*** Extracted information ***

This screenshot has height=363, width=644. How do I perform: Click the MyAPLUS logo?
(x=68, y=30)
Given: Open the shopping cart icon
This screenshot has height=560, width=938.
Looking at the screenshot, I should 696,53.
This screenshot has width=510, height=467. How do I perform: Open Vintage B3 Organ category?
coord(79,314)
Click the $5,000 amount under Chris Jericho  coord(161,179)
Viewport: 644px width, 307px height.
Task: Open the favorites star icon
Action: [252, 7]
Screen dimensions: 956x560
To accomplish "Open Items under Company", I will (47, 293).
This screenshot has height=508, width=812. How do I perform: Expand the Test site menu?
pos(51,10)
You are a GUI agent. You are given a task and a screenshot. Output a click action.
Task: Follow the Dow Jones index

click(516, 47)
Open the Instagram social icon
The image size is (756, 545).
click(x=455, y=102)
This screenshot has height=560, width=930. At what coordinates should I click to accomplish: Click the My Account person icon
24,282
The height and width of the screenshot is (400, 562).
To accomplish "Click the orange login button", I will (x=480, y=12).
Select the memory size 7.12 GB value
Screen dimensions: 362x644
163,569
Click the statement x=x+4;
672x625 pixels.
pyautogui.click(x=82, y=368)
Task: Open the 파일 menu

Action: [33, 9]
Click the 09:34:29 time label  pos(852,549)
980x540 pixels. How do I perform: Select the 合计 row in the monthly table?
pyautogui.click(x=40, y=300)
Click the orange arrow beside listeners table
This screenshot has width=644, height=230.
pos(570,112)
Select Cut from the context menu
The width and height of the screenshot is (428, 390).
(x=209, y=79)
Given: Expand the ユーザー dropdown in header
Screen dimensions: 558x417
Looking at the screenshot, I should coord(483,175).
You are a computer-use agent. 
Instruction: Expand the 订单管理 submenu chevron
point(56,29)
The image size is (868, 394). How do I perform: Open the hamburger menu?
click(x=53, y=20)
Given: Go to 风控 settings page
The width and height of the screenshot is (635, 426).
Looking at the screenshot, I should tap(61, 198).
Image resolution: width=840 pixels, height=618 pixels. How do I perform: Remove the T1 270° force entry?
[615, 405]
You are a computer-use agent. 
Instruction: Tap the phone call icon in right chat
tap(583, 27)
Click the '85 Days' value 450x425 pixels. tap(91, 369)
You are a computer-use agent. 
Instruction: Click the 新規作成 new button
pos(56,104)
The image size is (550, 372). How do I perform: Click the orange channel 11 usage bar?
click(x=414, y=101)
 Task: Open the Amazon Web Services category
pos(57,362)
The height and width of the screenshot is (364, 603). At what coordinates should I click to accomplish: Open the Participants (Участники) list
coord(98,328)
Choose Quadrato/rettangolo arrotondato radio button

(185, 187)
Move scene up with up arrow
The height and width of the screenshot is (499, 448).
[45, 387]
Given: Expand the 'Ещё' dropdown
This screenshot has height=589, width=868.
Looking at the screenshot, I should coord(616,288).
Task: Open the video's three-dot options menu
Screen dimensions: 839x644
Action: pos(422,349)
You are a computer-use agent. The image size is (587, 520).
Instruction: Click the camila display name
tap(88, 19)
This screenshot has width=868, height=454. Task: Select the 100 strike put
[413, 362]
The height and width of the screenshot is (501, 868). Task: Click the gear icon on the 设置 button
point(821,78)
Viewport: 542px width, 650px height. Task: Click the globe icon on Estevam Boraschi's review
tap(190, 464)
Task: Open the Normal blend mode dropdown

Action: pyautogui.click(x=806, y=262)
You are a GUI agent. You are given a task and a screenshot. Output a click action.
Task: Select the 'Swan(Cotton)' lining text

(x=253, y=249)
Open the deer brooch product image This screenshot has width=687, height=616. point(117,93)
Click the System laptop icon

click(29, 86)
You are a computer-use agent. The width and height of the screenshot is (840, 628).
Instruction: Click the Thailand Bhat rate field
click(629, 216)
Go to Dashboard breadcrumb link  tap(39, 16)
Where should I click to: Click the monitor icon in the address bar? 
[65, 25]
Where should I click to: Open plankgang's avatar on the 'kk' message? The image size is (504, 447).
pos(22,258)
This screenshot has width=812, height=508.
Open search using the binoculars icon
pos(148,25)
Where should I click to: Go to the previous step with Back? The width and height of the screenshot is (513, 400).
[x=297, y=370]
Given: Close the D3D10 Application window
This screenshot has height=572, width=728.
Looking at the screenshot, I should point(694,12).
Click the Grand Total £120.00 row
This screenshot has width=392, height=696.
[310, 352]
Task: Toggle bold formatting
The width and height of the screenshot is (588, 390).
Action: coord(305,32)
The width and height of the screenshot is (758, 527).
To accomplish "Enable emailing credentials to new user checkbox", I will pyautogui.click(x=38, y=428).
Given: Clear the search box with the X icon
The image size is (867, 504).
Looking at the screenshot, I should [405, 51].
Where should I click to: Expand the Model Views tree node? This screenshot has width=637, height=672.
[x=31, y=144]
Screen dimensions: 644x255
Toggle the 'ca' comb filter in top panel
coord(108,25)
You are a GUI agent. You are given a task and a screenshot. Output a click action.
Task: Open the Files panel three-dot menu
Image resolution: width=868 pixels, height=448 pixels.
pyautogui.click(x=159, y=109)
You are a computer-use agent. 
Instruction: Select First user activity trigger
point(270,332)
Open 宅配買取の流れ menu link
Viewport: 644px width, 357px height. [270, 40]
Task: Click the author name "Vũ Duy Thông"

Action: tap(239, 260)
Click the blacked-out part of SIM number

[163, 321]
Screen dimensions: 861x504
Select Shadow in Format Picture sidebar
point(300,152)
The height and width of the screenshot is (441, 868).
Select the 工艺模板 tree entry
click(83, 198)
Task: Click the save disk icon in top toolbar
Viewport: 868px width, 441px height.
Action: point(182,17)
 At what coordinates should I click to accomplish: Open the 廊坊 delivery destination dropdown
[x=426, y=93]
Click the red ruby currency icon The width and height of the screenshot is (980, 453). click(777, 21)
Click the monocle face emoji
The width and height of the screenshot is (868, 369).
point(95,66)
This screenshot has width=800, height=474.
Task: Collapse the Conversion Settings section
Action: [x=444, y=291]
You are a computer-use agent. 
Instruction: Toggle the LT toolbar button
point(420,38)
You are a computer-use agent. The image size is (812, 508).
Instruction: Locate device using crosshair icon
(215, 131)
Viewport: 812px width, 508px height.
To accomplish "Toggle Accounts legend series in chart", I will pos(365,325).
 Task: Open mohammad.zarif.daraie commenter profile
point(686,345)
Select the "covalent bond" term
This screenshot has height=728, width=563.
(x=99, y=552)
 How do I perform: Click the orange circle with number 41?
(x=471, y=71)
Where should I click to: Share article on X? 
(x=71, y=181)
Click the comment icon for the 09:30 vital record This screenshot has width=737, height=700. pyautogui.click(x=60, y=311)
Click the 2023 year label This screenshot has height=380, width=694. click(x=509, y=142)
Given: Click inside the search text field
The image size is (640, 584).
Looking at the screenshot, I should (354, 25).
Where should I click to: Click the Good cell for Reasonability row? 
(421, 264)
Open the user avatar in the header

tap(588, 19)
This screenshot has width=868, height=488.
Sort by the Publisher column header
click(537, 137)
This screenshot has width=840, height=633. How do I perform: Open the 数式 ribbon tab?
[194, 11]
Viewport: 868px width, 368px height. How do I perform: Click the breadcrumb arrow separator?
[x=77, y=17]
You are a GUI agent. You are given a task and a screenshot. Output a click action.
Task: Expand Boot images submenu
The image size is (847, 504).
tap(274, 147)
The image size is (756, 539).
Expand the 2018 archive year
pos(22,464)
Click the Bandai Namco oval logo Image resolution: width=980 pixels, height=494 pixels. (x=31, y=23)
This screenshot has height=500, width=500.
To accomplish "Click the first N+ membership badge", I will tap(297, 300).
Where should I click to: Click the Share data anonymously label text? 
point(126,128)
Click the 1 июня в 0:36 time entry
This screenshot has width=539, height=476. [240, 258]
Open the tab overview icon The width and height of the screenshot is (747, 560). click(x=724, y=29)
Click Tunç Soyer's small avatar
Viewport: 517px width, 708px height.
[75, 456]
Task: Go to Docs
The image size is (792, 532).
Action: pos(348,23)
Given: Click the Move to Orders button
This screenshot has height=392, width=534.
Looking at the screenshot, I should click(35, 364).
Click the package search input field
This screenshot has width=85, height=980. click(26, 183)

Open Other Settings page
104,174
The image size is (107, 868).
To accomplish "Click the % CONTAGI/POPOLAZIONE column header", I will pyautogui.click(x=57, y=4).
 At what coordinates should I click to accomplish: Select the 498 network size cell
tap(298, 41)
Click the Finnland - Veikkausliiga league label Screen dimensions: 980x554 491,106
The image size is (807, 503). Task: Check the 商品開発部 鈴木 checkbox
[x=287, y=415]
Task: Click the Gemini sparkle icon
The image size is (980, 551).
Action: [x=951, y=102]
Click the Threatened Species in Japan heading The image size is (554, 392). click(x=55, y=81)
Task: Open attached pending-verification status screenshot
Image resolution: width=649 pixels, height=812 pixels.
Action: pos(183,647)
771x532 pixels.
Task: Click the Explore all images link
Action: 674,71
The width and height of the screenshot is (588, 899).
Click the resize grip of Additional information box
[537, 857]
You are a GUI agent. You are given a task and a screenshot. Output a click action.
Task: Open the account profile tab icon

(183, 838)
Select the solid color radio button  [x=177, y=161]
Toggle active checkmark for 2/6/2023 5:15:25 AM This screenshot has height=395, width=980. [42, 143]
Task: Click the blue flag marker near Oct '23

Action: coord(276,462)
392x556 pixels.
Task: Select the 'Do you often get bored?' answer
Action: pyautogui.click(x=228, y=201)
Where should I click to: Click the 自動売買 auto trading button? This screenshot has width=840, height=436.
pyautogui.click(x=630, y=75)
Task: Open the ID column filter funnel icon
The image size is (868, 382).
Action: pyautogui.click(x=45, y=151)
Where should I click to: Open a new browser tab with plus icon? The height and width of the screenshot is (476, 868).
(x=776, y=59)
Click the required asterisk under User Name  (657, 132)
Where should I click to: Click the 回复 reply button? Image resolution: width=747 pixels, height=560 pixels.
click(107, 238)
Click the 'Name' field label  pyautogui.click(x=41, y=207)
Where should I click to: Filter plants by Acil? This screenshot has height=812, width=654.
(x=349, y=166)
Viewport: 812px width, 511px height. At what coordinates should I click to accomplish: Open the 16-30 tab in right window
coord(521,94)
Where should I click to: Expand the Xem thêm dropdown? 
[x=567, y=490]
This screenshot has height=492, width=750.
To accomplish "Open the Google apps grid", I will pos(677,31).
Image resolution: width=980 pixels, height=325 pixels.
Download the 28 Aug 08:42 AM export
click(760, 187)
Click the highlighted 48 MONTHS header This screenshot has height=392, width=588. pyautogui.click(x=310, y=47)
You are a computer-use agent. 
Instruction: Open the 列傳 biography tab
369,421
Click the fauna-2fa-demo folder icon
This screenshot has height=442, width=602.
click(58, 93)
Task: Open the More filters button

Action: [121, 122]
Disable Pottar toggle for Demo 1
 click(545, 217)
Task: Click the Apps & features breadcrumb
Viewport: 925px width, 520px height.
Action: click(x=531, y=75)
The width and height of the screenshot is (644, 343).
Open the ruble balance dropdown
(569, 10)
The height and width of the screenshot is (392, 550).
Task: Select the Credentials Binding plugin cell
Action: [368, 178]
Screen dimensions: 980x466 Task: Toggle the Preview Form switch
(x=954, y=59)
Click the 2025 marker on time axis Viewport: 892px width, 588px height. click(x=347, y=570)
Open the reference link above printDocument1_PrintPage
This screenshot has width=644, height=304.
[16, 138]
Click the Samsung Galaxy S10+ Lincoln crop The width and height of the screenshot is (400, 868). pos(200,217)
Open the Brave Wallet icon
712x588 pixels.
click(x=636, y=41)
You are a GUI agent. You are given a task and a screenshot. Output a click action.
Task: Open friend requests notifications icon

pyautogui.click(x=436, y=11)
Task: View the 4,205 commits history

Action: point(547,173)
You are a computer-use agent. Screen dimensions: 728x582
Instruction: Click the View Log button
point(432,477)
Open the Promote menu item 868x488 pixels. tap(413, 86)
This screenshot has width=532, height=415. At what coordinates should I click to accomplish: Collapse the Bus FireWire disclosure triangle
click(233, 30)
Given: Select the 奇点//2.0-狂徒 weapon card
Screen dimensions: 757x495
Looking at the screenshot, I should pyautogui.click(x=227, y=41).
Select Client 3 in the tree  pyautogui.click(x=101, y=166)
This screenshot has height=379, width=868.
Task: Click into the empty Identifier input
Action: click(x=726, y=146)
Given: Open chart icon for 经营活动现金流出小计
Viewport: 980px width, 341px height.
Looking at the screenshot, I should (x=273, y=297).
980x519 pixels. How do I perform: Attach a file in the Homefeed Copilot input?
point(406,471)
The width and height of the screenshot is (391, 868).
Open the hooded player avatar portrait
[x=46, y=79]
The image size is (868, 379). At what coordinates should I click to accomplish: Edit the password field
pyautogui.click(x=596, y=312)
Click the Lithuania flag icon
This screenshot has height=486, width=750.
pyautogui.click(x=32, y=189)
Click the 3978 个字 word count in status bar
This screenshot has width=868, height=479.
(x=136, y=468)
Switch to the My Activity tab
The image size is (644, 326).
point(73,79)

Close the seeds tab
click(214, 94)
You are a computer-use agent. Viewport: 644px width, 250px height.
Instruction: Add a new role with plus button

*** End of Extracted information ***

* _What needs to be done_: Will you return exactly the lines above from the one with "Given: Close the D3D10 Application window" down to the one with "Task: Toggle bold formatting", counting both as part of the range?

* _Exercise result_:
Given: Close the D3D10 Application window
This screenshot has height=572, width=728.
Looking at the screenshot, I should point(694,12).
Click the Grand Total £120.00 row
This screenshot has width=392, height=696.
[310, 352]
Task: Toggle bold formatting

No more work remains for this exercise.